BEPS (Base Erosion and Profit Shifting) refers to tax avoidance strategies that exploit gaps and mismatches in international tax rules to shift profits to low-tax or no-tax locations. The OECD/G20 BEPS Project produced 15 Action Plans (2015) to address these strategies, fundamentally reshaping international tax law worldwide.
India implemented BEPS measures through Finance Acts (2016–2022): Secondary adjustment rule (Sec 92CE), Master File/CbCR (Rules 10DA/10DB), POEM (Place of Effective Management, Sec 6(3)), Limitation on Benefits (DTAA amendments), and Equalisation Levy (2016, 2020). India joined Pillar Two framework but has not yet legislated GloBE rules.

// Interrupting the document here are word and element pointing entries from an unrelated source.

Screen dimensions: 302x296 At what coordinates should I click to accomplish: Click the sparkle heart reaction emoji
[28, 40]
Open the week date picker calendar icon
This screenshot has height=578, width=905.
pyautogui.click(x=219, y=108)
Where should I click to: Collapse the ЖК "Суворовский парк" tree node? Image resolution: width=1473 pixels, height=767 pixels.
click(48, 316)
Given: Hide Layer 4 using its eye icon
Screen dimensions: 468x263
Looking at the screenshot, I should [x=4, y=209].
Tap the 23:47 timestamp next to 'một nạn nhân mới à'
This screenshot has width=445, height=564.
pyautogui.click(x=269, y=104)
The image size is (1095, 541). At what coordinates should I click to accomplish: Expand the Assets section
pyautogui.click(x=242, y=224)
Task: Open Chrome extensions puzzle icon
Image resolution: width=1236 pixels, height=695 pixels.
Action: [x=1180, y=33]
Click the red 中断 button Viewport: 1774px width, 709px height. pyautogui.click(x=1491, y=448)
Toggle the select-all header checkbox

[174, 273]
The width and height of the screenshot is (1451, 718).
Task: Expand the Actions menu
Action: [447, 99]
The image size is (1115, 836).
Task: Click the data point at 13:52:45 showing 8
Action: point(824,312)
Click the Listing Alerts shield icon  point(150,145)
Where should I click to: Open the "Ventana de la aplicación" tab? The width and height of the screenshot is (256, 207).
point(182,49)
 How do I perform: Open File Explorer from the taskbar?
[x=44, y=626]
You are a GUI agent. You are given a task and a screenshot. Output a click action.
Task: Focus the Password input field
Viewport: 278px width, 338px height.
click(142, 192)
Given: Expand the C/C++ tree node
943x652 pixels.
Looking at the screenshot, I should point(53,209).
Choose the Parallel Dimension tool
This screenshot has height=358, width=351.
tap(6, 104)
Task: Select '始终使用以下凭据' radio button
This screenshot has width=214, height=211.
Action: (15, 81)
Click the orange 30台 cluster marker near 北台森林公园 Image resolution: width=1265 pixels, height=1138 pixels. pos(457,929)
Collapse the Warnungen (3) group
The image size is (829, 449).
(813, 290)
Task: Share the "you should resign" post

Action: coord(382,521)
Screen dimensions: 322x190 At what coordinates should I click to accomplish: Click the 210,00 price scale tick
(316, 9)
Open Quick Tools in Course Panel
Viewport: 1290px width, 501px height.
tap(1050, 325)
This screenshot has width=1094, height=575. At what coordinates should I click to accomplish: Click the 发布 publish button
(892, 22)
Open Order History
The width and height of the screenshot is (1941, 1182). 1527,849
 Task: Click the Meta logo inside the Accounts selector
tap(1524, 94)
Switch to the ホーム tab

UK implemented almost all BEPS Actions. Diverted Profits Tax (2015) preceded BEPS. Hybrid mismatch rules (Finance Act 2016). Corporate Interest Restriction (2017). UK legislated Pillar Two (QDMTTs and IIR) effective 1 January 2024 (Finance (No. 2) Act 2023).
EU Anti-Tax Avoidance Directives (ATAD I & II) implemented BEPS measures. Mandatory Disclosure Rules (DAC6). Pillar Two Directive (2022/2523/EU) requires EU member states to implement GloBE rules from 2024.
Key actions: Action 1 (digital economy — now Pillar One), Action 2 (hybrid mismatches), Action 5 (harmful tax practices), Action 6 (treaty abuse — PPT/LOB clauses), Action 7 (PE avoidance), Actions 8-10 (transfer pricing), Action 13 (CbCR), Action 15 (MLI).
Pillar Two introduces a 15% minimum effective tax rate for MNE groups with revenue over EUR 750M. The GloBE rules apply a top-up tax if a constituent entity's effective tax rate falls below 15% in any jurisdiction. Over 140 countries agreed to implement Pillar Two.